# Conflicting configuration instruction



## Deleted member 67029 (Jul 5, 2021)

Step 2 of section 5.4.1. 'Quick Start' of the handbook states to add a user who will run Xorg to the 'video' or 'wheel' group to enable 3D acceleration when available. The command given looks like it adds the user to both groups. Does it matter if a user is added to both groups?


----------



## Alain De Vos (Jul 5, 2021)

When you are in wheel you can do su which can be a security issue.
I think normally it is enough to be in video to run xorg but i'm not certain.
You can try it out.


----------



## SirDice (Jul 5, 2021)

Kolusion said:


> The command given looks like it adds the user to both groups.


You mean this?
`# pw groupmod video -m jru || pw groupmod wheel -m jru`
Nope. That's a logical or. If the first command succeeds the second won't be executed. Only if the first one fails would the second command be executed.



Kolusion said:


> Does it matter if a user is added to both groups?


No, it's fine if you add your user to both groups. But you may not want to add just anyone to the `wheel` group.


----------



## Deleted member 67029 (Jul 5, 2021)

Interesting, thanks.

I added root as well. Probably a waste of time but the instruction did say to add everyone I want who can start GNOME so I did it.


----------



## Alain De Vos (Jul 5, 2021)

I just performed a test on my PC.
A user not part of video  group, nor part of wheel group, can start X & the xfce4 window manager


----------



## SirDice (Jul 5, 2021)

Kolusion said:


> I added root as well.


`wheel` is root's primary group. There is no `root` group. Primary groups don't need to be added, you cannot create an account without a primary group, so a user (_any_ user) always has a primary group.


----------



## Alexander88207 (Jul 5, 2021)

Alain De Vos said:


> I just performed a test on my PC.
> A user not part of video  group, nor part of wheel group can start the X & the xfce4 window manager



But you dont have any gpu acceleration then.
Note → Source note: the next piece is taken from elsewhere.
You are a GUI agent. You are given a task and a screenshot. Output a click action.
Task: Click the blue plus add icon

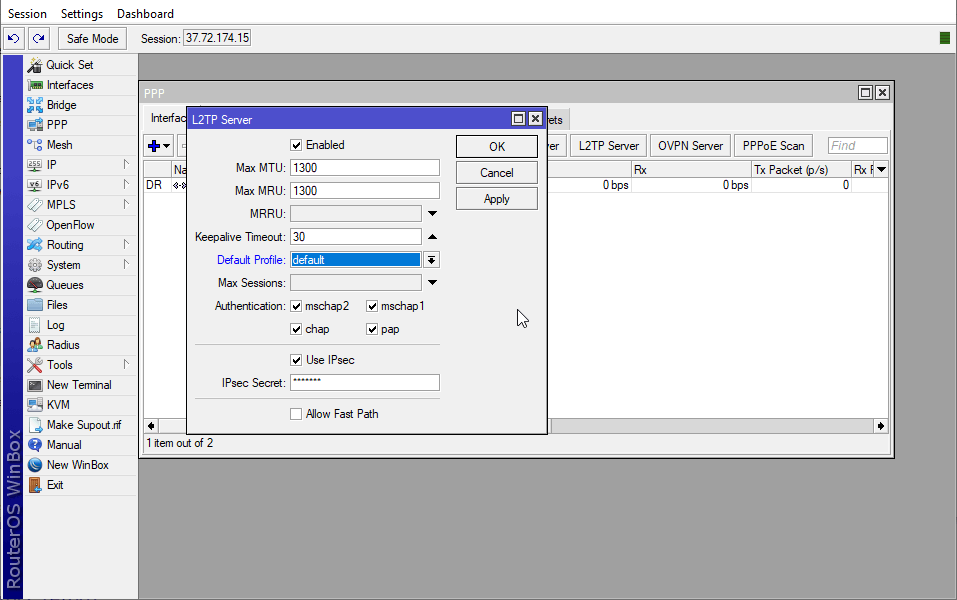tap(154, 146)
You should have llvmpipe with`glxinfo | grep OpenGL` which is software rendering.


----------



## Alain De Vos (Jul 5, 2021)

It's a radeon card. Which device should be accesible for gpu acceleration? Then i check its rwx flags.


----------



## Alexander88207 (Jul 5, 2021)

Alain De Vos said:


> It's a radeon card. Which device should be accesible for gpu acceleration? Then i check its rwx flags.



Users that are not in the video group will have normally  no access to the GPU.


----------



## Alain De Vos (Jul 5, 2021)

For that user not in any group , glxgears show 1700 fps. I can live with that 
Mesa/X.org, llvmpipe like you said.
For the user in wheel & video group i have also, Mesa/X.org, llvmpipe.

No difference.


----------